Integration & Interoperability News

EHNAC, HITRUST Partner to Strengthen TNAP Health Data Security

EHNAC and HITRUST have announced a collaboration that aims to ensure health data security requirements for TNAP align with TEFCA guidance.

EHNAC, HITRUST Partner to Strengthen TNAP Health Data Security

Source: Getty Images

By Hannah Nelson

- The Electronic Healthcare Network Accreditation Commission (EHNAC) and HITRUST have announced a partnership to strengthen the health data security framework of the Trusted Network Accreditation Program (TNAP).

TNAP provides third-party accreditation for healthcare exchange entities such as qualified health information networks (QHINs), participants, health information exchanges (HIEs), accountable care organizations, and data registries.

Through TNAP, EHNAC assesses an organization's ability to align with Trusted Exchange Framework and Common Agreement (TEFCA) requirements, including leveraging the HITRUST CSF for data privacy and security.

"EHNAC and HITRUST are committed to ensuring that all organizations are able to adhere to the latest best practices and standards in privacy and security while meeting federal and state compliance mandates," Lee Barrett, EHNAC executive director and CEO, noted in a press release.

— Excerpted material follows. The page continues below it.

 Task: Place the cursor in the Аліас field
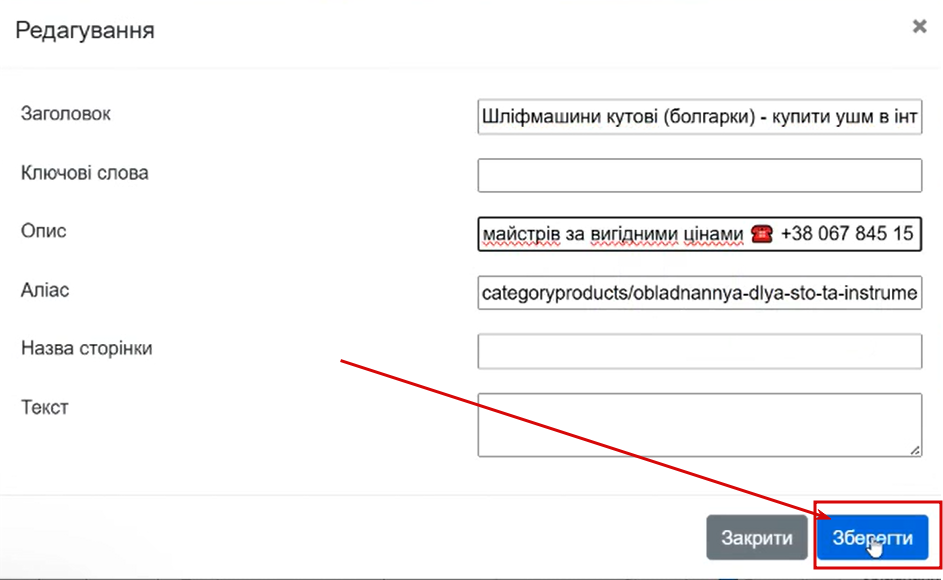pos(699,292)
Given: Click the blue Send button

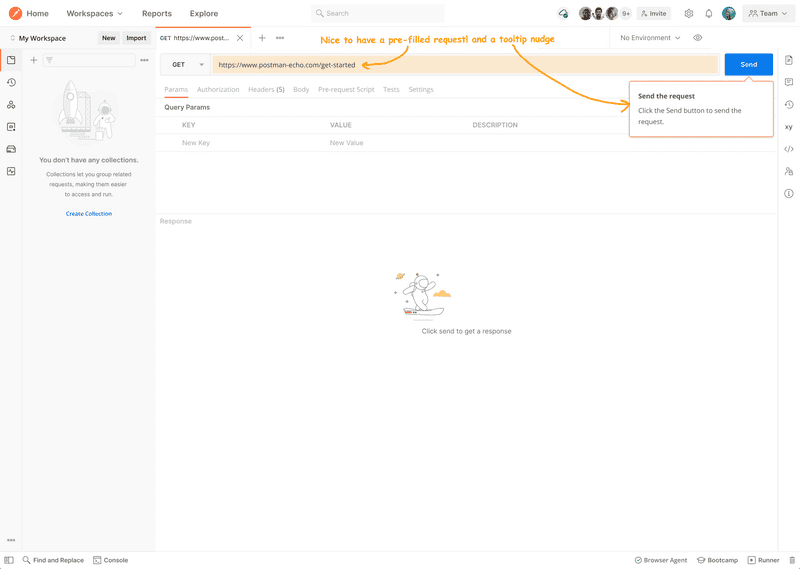Looking at the screenshot, I should [x=748, y=65].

"That's why it's critical for programs like TNAP to have the support of leading Standards Development Organizations," Barrett continued. "The value add to the program is immeasurable when ensuring stakeholder-trust in today's complex and cyber risk-based healthcare ecosystem."

HITRUST and EHNAC are working together to ensure the privacy and security requirements for TNAP (based on the HITRUST CSF) support the current guidance for TEFCA. The organizations will provide additional updates as ONC releases future versions of TEFCA.

The HITRUST CSF addresses security, privacy, and regulatory challenges facing organizations in many industries, including healthcare.

Organizations that obtain the HITRUST Risk-based, Two-year (r2) Certification and EHNAC Accreditation demonstrate that they can reach the highest data protection and privacy standards.

"Incorporating HITRUST r2 Certification as a requirement of TNAP enables organizations that may rely on a TNAP accreditation to know that the accreditation's standards for privacy and security are appropriate given the risk posed and compliance requirements," said Steve Baram, HITRUST executive vice president of customer engagement.

"This is of utmost importance as we seek to enable further interoperability in general and the TEFCA system in particular," he added.

Organizations applying for TNAP accreditation can select one of two programs: TNAP-QHIN accreditation or TNAP-Participant/Participant Member accreditation.

Healthcare information networks (HINs) that desire to align with TEFCA should select the TNAP-QHIN certification. TNAP-Participant/Participant Member accreditation is for those organizations that plan to participate in a QHIN or with an entity participating in a QHIN through another source.

"As an assessor for HITRUST, EHNAC is the only organization able to provide EHNAC accreditation and conduct HITRUST assessment services," Barrett explained. "Organizations that obtain HITRUST Certification may also leverage assessment reporting to obtain accreditation for any of EHNAC's 20 stakeholder-specific accreditation programs, including TNAP."